• Problem details
Would you copy every line of the listing below that includes the word "cell"?

• Supplied data
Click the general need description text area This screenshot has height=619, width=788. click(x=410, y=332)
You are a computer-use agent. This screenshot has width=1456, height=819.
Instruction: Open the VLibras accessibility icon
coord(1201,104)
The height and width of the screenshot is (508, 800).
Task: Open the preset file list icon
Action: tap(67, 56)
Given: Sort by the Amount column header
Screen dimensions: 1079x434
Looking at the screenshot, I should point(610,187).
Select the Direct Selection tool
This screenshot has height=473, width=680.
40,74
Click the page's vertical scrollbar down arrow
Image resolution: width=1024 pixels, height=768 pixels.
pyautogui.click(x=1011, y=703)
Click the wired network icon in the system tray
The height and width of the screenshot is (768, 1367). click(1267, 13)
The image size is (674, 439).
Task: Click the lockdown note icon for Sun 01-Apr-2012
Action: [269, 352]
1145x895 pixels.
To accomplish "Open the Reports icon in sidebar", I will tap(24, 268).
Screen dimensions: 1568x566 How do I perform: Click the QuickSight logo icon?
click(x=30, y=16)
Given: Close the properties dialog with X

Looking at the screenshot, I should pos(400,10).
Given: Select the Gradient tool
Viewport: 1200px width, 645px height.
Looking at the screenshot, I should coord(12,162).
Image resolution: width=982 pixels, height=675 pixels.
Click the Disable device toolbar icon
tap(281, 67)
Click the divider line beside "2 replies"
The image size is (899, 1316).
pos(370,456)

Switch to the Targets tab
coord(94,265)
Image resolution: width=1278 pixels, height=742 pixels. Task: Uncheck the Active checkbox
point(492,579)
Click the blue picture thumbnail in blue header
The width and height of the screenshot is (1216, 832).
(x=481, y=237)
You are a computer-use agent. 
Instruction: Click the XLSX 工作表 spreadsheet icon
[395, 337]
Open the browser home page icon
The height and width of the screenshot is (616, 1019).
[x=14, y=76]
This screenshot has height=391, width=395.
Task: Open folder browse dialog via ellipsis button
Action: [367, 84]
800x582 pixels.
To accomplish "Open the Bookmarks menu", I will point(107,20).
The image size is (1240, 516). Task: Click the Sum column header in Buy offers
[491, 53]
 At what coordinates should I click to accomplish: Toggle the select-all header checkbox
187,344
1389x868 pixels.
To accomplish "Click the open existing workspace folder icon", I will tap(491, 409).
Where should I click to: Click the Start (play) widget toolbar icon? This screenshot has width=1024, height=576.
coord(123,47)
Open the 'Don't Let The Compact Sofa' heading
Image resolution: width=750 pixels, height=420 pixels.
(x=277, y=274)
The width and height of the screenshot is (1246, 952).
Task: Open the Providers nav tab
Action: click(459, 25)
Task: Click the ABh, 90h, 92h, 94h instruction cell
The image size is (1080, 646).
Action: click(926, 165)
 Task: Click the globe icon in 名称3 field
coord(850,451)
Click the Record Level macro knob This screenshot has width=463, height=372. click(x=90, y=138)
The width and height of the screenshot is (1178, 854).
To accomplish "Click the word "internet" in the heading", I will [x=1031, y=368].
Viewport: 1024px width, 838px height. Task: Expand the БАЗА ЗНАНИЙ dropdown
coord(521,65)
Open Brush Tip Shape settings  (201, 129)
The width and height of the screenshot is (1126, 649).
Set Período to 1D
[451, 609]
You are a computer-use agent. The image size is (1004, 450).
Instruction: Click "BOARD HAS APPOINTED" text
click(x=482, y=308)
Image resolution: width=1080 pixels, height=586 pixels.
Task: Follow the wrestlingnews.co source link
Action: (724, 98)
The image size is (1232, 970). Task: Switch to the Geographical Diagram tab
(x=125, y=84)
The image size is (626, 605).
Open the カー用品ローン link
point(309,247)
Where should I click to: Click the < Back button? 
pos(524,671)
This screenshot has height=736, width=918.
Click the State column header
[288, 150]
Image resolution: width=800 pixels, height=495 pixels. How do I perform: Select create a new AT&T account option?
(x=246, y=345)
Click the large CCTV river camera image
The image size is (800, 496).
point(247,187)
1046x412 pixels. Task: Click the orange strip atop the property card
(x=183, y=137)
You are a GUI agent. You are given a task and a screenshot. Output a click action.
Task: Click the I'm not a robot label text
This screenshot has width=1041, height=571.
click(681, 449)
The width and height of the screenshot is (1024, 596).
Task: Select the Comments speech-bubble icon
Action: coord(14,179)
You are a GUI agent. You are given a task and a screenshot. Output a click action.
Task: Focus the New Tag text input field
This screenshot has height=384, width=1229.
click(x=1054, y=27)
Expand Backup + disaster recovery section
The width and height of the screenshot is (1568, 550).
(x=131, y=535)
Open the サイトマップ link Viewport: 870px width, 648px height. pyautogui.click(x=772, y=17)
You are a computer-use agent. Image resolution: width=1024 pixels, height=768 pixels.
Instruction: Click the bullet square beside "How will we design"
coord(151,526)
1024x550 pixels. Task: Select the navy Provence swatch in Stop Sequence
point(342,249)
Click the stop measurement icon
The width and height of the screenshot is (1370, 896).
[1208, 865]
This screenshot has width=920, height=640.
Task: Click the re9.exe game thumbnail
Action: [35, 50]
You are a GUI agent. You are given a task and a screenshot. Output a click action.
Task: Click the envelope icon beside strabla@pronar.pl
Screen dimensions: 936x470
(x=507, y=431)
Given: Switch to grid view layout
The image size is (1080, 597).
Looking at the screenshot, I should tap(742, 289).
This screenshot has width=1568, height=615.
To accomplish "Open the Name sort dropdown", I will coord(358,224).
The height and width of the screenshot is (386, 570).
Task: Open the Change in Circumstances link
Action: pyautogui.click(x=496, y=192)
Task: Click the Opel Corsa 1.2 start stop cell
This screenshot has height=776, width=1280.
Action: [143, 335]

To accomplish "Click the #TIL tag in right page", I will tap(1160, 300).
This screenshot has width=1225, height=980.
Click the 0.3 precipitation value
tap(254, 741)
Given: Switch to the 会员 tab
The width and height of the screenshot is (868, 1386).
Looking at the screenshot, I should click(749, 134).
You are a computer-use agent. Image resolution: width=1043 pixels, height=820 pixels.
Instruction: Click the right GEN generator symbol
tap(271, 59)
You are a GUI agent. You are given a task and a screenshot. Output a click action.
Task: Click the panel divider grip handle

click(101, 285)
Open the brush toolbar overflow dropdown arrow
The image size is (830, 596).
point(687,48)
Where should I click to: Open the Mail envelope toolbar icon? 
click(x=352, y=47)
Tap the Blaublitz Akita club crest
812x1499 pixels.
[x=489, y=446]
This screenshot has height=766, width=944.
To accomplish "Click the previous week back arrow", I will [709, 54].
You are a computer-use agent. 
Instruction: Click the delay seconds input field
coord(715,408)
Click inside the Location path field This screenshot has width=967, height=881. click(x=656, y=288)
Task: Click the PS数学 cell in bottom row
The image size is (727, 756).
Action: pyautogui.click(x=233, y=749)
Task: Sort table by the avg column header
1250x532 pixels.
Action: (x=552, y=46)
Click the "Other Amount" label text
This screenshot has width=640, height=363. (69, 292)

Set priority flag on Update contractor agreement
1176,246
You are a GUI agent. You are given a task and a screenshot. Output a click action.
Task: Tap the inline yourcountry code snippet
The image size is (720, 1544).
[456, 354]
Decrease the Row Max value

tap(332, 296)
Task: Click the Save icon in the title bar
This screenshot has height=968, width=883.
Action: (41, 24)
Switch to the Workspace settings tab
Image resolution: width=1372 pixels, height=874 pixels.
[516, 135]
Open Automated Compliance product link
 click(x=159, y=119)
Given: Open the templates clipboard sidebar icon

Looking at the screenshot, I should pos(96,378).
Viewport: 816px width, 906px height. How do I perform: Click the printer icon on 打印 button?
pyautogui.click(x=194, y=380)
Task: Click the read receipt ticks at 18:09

• Task answer
Task: Click the ABh, 90h, 92h, 94h instruction cell
Task: Click the Opel Corsa 1.2 start stop cell
Task: Click the PS数学 cell in bottom row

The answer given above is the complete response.